Come ricordi il tuo lavoro con Pier Paolo Pasolini?
Lo avevo già chiamato per un altro documentario (“Ignoti alla città”, ndr). Quando ha visto montato Stendalì...! (sorride) Ha scritto quel testo bellissimo. Nessuno di noi sapeva una parola in griko del Salento, ma lui conosceva un testo del 1870 che riportava il pianto funebre dalla lingua grika in italiano con testo a fronte. 
Il testo di “Stendalì” non esiste da nessuna parte, perché lui lo ha creato prendendo una strofa da una parte, una da un’altra, facendo un collage, un mosaico: è suo. Aveva questa genialità, questa capacità di capire le immagini, che cosa c’era dietro. Si appropriava di quello che io volevo dire, e con una rapidità strepitosa. Ho ricevuto dei testi per documentari che erano di tre pagine, di cui quando riuscivi ad usare un terzo era già una vittoria… Pasolini era stringato, essenziale, glielo devo riconoscere.
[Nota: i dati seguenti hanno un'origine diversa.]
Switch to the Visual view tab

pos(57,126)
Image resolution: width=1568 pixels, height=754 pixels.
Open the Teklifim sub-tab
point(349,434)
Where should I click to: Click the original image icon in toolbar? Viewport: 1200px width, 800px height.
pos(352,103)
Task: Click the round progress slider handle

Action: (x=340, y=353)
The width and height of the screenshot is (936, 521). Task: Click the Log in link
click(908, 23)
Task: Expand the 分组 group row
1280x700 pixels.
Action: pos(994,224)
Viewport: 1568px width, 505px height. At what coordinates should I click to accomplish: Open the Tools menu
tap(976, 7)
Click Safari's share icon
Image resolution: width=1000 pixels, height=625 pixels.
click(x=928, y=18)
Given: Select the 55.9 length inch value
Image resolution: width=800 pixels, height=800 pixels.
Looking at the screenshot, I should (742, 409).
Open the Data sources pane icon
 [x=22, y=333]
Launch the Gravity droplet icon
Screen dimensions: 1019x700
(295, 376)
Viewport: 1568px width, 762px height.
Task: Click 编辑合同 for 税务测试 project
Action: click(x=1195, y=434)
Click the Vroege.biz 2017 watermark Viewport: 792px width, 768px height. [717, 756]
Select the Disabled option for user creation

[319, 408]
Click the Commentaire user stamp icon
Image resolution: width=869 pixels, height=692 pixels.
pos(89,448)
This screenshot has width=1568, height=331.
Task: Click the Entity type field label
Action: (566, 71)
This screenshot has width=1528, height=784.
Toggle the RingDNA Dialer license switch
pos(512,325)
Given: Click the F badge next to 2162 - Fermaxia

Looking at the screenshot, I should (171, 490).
E poi, come ho detto, è stata una fortunata combinazione incontrare queste donne veramente eccezionali. Io le ritengo coautrici con me. 

Vi siete riconosciute nella stessa sensibilità, nello stesso rispetto.
Loro avevano chiara la sensazione della loro importanza. Perché il pianto funebre, come aveva scoperto de Martino, è quello che consente in una società economicamente disastrata di poter resistere al dolore distruttore della morte. Quando qualcuno muore, le persone che sopravvivono non sanno come riusciranno a farlo. Nel momento in cui il rito le sorregge, ne incanala e ne riduce la disperazione, diventa importantissimo. Loro sapevano che cosa rappresentavano: erano un argine al dolore. 

Il loro esserci rappresentava la presenza della comunità. 
Hai perfettamente ragione, era una funzione essenziale in una comunità.

Avrei voluto chiederle ancora tante cose. Quando ho cominciato a scrivere questo testo, certamente mi è mancato non aver potuto parlare di più, con lei, della musica. Ma mi è venuta in soccorso una speciale conversazione tra Cecilia e Vinicio Capossela, avvenuta nei giorni della Festa di Cinema del reale 2014, nella quale torna anche al ricordo di “Sendalì”. È quasi ora di salutarsi, quando Cecilia esprime un’ultima riflessione: «Mi è venuto in mente - dice - che oltre ad essere “eucarestia” la musica è “ecclesia”, accoglienza. È come se fosse la nuova chiesa nella quale tutti siamo uguali e compartiti». Parole che sigillano in maniera perfetta l’intero nostro discorso.